Roberto Borge Angulo es el primer ex gobernador de Quintana Roo que enfrentará un candente proceso judicial tan fervientemente deseado por sus enemigos contados por miles, por toda la cadena de agravios que tanto disfrutó en su fallido mandato que desalojó a su partido –el PRI– de la gubernatura, en su poder desde tiempos inmemoriales.

Con Borge devuelto a México, lo más importante será la fría evaluación de este episodio para evaluar los alcances de nuestras instituciones en la lucha contra la corrupción que en su gobierno alcanzó descarada destreza criminal que dejó a nuestro estado en delicada situación financiera, como ave agonizante por el disparo.

El sucesor de Félix González Canto –quien lo instaló en la gubernatura– es la pieza de cacería mayor de esta obra salvaje y nauseabunda, evidencia de un comportamiento que no debe repetirse por el bien de nuestro castigado Quintana Roo.

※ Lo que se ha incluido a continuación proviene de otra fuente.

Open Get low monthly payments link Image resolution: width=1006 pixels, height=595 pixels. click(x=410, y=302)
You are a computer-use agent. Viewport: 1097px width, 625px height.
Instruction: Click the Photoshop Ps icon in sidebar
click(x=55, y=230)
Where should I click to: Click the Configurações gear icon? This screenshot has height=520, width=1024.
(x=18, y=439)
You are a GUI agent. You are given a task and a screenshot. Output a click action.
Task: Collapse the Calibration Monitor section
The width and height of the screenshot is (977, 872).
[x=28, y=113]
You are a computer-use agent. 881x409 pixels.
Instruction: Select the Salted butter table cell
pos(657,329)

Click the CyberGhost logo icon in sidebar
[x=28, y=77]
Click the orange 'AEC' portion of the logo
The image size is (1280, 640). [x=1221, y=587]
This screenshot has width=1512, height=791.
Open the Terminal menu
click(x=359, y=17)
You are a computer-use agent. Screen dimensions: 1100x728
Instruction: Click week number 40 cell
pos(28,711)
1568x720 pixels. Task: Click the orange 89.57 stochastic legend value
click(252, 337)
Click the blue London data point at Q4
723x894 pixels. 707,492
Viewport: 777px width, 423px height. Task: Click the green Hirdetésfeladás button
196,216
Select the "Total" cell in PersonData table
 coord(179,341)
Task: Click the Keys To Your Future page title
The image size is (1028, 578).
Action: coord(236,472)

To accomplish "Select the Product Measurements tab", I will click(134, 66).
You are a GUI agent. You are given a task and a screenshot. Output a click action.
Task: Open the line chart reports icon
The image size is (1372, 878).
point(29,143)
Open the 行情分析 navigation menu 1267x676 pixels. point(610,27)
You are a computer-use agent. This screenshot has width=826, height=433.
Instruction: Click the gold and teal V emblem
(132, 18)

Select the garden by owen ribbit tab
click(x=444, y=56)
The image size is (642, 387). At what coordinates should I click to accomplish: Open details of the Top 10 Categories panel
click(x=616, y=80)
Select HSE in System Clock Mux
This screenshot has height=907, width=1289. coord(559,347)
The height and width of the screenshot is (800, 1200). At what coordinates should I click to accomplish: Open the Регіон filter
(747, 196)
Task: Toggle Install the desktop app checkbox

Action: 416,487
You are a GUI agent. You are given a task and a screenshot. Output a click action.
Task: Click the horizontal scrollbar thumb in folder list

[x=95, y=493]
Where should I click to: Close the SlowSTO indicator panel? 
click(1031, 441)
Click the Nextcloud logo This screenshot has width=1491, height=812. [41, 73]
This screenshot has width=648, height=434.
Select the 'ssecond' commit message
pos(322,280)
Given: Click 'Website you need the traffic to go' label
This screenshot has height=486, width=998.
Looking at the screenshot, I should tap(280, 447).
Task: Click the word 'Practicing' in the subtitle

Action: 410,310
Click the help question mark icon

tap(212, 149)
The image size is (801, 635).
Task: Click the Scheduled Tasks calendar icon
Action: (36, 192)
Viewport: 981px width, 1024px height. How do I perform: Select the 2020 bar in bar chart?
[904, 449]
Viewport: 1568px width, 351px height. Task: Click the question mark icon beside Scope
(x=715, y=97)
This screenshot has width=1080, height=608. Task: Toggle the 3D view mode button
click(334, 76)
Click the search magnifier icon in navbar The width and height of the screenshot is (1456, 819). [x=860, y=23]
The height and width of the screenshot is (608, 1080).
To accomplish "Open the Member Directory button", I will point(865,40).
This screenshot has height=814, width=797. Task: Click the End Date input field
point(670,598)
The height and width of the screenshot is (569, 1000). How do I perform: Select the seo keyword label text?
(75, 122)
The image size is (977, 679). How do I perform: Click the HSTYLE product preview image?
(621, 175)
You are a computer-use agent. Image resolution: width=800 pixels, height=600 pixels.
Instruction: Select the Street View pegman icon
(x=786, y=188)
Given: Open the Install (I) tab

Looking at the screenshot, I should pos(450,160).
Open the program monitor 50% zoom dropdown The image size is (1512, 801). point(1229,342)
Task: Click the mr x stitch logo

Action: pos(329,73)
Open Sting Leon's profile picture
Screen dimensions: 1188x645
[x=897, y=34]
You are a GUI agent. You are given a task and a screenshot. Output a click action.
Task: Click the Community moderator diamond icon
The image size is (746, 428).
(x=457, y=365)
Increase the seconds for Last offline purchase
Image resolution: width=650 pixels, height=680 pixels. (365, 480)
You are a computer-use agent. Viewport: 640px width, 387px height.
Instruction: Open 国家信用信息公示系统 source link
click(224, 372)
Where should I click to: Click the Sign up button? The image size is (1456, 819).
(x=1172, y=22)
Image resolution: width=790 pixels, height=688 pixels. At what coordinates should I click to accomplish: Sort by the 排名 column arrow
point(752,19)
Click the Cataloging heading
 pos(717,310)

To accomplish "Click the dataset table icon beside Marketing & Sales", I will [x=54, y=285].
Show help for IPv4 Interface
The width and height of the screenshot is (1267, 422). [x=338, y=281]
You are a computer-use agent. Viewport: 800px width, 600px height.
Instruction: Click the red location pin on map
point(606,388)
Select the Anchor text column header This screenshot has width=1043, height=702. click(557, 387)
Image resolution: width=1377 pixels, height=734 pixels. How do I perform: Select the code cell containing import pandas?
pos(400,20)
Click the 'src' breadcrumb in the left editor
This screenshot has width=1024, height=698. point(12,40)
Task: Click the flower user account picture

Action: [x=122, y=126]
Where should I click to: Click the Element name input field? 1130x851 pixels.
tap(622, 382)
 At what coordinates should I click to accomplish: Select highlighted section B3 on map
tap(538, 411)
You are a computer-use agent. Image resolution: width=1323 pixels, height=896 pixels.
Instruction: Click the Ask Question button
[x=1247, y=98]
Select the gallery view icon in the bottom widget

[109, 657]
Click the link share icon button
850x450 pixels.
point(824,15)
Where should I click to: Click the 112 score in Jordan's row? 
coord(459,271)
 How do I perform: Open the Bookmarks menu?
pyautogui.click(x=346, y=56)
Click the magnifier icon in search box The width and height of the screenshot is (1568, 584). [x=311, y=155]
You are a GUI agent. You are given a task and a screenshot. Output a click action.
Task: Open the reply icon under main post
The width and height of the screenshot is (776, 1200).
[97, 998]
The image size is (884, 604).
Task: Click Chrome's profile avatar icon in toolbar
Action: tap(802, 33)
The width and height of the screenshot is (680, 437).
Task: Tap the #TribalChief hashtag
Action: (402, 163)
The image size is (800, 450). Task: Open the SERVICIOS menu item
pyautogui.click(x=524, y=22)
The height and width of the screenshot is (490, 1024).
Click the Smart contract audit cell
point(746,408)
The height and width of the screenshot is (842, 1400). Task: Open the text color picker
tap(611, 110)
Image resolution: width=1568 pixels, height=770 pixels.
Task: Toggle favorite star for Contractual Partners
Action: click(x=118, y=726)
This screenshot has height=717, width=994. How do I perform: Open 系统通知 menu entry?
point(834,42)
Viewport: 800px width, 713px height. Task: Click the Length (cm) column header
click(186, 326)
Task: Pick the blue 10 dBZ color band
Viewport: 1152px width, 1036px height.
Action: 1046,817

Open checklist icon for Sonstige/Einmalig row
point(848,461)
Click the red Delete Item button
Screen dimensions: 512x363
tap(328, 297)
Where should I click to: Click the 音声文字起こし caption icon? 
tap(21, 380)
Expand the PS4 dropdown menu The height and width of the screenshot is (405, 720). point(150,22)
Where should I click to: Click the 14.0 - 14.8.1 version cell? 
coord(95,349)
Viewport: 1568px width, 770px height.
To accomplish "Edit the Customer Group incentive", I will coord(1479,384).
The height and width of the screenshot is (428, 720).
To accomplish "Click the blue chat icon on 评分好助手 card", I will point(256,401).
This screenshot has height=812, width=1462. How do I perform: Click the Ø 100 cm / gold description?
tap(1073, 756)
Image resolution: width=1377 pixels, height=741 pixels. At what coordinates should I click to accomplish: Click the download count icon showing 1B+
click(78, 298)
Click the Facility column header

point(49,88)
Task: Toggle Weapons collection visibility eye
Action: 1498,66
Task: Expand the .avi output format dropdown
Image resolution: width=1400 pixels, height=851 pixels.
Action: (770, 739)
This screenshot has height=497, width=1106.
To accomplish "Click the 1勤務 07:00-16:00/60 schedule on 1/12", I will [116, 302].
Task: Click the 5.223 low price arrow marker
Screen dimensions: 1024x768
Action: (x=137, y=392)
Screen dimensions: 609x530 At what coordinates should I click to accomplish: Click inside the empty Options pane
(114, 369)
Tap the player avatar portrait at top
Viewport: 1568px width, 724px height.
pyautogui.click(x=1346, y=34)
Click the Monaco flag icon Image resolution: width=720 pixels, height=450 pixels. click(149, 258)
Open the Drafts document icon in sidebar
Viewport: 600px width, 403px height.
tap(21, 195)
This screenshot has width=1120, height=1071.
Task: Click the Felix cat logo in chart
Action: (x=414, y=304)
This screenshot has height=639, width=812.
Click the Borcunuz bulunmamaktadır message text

La Fiscalía General encabezada por Miguel Angel Pech Cen tendrá que desarrollar un proceso impecable sin zonas frágiles, ya que estamos ante el capítulo justiciero más vigilado por los quintanarroenses que en las urnas castigaron los excesos de una administración intolerante y que no se cansó de agredir a grandes sectores de la población.

En lo político, el daño de Borge a su partido es de largo aliento y tendrá sus efectos en la batalla electoral que amanece; prueba de ello es que todo borgista que decida ser candidato en esta contienda tendrá que soportar un fuego de artillería que lo debilitaría hasta provocar su naufragio, de ahí la forzosa depuración de un priismo que no está dispuesto a darse por vencido.

En lo financiero, el gobierno de Carlos Joaquín González alcanza un tramo justiciero que debe incluir penas corporales y recuperación de las montañas de dinero arrebatado a las arcas, incluyendo la dañina operación Aguakan que acaba de enviar a prisión –preventiva justificada– a Paula González Cetina, ex titular de la Comisión de Agua Potable y Alcantarillado.

El proceso contra Roberto Borge nos sorprende con los primeros rayos solares de 2018, dominando en la agenda política y atizando la rabia de muchos quintanarroenses que piden un castigo justo –otros exigen venganza–, a la altura del enorme daño provocado a las partes vitales de Quintana Roo, un estado que no debió gobernar.

El espectáculo justiciero está por comenzar y nuestra Fiscalía General no puede darse el lujo de cometer el error más imperceptible, porque la historia nos contempla y es la que al final condena.